== Listed records ==
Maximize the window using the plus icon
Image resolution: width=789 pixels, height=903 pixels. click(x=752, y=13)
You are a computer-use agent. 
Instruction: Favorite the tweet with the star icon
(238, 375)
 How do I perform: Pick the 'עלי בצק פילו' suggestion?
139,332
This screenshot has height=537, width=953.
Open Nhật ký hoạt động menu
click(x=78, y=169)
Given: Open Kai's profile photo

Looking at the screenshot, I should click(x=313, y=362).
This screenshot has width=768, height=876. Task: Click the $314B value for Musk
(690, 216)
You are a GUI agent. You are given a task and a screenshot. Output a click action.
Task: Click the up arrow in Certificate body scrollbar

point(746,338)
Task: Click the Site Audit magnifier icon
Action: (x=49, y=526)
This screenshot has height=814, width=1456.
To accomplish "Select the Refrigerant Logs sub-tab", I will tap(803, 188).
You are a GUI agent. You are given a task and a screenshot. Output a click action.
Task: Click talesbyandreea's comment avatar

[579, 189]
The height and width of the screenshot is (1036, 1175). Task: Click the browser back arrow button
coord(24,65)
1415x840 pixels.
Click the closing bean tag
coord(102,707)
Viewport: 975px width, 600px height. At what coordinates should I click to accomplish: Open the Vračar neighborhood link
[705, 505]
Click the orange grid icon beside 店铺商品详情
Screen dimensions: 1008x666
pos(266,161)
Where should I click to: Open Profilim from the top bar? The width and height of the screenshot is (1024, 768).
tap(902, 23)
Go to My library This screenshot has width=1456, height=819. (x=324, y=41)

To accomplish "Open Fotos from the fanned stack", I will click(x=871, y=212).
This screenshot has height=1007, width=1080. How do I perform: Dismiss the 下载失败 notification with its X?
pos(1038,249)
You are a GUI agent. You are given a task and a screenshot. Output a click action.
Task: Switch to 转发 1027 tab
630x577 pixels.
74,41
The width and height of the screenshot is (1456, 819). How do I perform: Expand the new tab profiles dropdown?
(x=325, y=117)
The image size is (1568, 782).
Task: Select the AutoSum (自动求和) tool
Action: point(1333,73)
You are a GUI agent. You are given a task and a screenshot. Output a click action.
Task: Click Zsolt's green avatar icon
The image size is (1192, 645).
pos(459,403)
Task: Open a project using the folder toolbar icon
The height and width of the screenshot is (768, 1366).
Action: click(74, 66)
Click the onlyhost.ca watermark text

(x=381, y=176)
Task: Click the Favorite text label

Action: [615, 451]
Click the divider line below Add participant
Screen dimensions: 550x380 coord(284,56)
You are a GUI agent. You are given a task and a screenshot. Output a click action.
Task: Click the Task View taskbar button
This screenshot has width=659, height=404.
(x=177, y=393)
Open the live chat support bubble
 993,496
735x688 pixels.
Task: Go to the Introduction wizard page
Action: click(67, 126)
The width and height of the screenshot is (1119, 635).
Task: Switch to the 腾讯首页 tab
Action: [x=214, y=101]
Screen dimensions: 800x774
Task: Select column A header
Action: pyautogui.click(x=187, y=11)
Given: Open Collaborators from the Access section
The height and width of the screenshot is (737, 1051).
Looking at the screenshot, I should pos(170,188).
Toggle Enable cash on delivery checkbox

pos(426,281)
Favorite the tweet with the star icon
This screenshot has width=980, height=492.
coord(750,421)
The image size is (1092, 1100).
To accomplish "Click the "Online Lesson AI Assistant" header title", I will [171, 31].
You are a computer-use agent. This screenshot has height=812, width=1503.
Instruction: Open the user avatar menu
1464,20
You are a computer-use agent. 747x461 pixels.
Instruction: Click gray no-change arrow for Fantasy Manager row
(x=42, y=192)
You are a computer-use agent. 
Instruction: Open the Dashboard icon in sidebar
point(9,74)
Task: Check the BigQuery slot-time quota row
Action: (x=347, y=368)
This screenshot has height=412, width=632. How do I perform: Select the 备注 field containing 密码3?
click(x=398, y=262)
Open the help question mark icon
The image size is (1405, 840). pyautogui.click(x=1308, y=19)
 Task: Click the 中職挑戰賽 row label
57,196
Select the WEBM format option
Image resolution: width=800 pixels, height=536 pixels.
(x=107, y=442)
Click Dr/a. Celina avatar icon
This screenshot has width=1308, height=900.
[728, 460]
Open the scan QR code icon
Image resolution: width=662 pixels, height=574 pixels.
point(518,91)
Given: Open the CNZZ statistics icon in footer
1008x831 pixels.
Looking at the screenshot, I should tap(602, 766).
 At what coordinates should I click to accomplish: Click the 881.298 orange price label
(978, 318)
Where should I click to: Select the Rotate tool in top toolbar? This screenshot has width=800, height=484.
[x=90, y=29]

== Your instructions ==
Reproduce the entries above verbatim, beginning at the line that contains "The image size is (1092, 1100)." and ending after the line that contains "Action: (x=347, y=368)".

== Task output ==
The image size is (1092, 1100).
To accomplish "Click the "Online Lesson AI Assistant" header title", I will [171, 31].
You are a computer-use agent. This screenshot has height=812, width=1503.
Instruction: Open the user avatar menu
1464,20
You are a computer-use agent. 747x461 pixels.
Instruction: Click gray no-change arrow for Fantasy Manager row
(x=42, y=192)
You are a computer-use agent. 
Instruction: Open the Dashboard icon in sidebar
point(9,74)
Task: Check the BigQuery slot-time quota row
Action: (x=347, y=368)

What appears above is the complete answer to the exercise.